Whilst it is uncommon for the landlord to be required to pay compensation to the tenant, the successful application of the damage or destruction clause will generally attach other specific rights for tenants and landlords:
- Abatement of rent and other expenses: The tenant is not obliged to pay rent during the period from when the damage or destruction occurs until the premises may be used or accessed again. The extent of the abatement allowed is usually proportionate to the extent of the damage or destruction, which achieves a more reasonable application. The abatement of other expenses, such as outgoings, for the same period of time depends on the terms of the lease.
- Right for landlord or tenant to terminate the lease: The terms of the clause outline the landlord's and tenant's right to terminate due to the damage or destruction. The landlord's right to terminate, rather than restore the premises, is usually limited to where there is a substantial loss of use of the premises and there is normally a period of time for the landlord to make the election to restore the premises before termination is permitted.
Under the clause, the tenant may be disentitled from abatement if the loss or damage to the premises was caused or contributed to by the act or omission of the tenant or its employees (such as negligence).
Service of notice
Landlords and tenants need to be aware of any procedural requirements to bring these rights into effect. In the event that the rights do not come into effect automatically when the damage or destruction occurs, there will be a specific procedure to follow. For example, the tenant may need to serve notice on the landlord within a certain timeframe and the landlord will need to respond as to whether it will reinstate the premises or access. The procedure will vary from lease to lease.
In every case, the landlord and tenant should take all reasonable steps to mitigate the extent of the damage. This increases their chances of obtaining the most beneficial outcome in terms of protection afforded by the lease and the general law.
Construction of the lease clause
In the event that the flood damage sustained does not fall within the express description of damage outlined in the lease, the damage and destruction clause will not apply.

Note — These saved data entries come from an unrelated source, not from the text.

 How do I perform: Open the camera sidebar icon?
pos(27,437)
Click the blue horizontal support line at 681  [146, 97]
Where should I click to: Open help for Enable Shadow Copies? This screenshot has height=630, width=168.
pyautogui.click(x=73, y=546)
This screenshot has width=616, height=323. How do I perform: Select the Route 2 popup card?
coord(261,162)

Therefore is it essential for landlords and tenants to be aware of the provisions of their lease.
The Property Law Act
If the damage or destruction clause fails to address the abatement of rent due to flood damage, or a damage or destruction clause is not included in the lease, then section 105 of The Property Law Act 1974 (QLD) may apply, unless its application has otherwise been excluded by the parties to the lease.
If section 105 is applicable, a rent abatement clause is implied into the lease so that rent will be suspended whist the premises are 'unfit for occupation and use' due to flood damage. The rent abatement period extends until the landlord reinstates the premises 'fit for the occupation and use' of the tenant.
Right to quiet enjoyment
Tenants are entitled to possession of the leased premises without any interruption or disturbance by the landlord or any other person lawfully claiming under the landlord. Where the lease does not expressly contain a clause for the right to quiet enjoyment, it is implied into the lease.

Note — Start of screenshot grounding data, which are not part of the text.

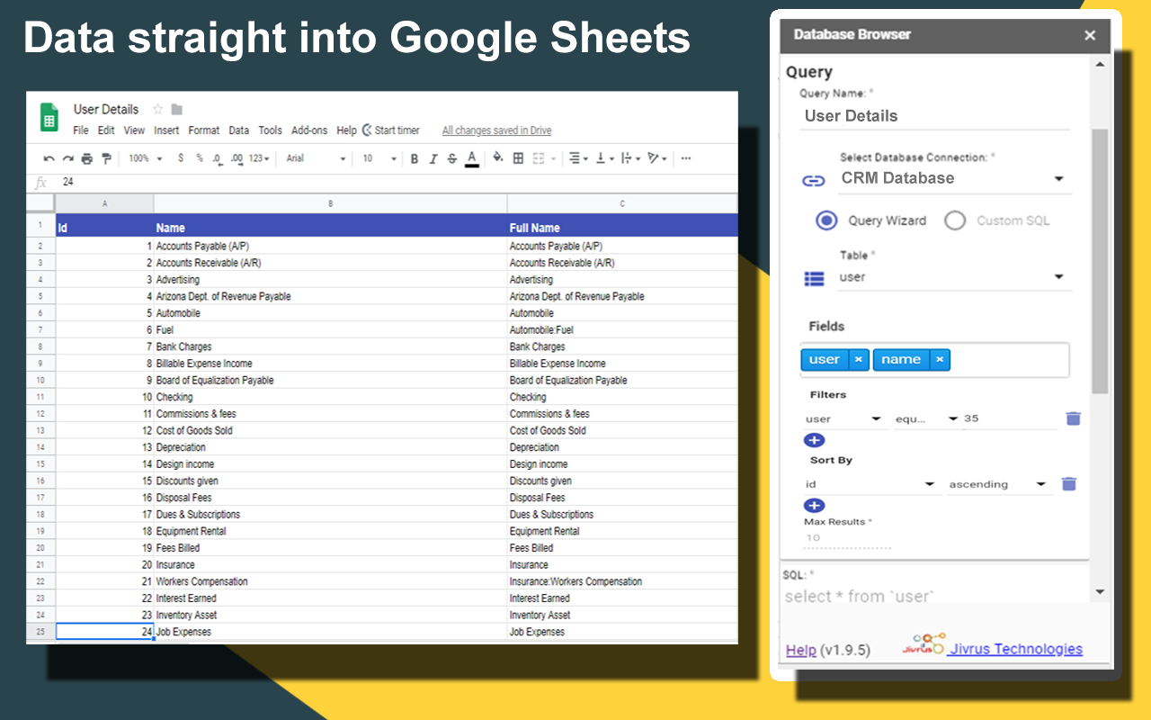Viewport: 1151px width, 720px height.
Task: Open the Add-ons menu
Action: pos(309,130)
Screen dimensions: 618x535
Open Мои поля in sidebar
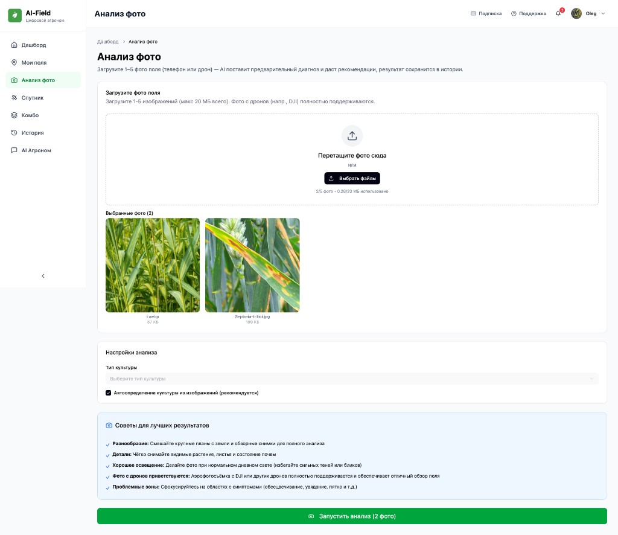(x=34, y=63)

A breach of this covenant requires the landlord to have caused the interruption or disturbance. Flood damage, which is clearly beyond the control of the landlord, does not constitute a breach of quiet enjoyment.
When events beyond control of the both the tenant and the landlord make the performance of a lease radically or fundamentally different from what is outlined in the document, the parties may be discharged from their respective obligations due to frustration.
Frustration only applies when the actual damage or destruction does not correspond with that expressed in the damage and destruction clause of the lease. The lease will not be frustrated when the parties have provided expressly for the consequences of flood damage. In such cases, the lease cannot be discharged and is still 'on foot'.
Frustration only applies in exceptional circumstances that were not contemplated by the parties when entering into the lease. The application of the damage and destruction clause is a matter of construction from lease to lease.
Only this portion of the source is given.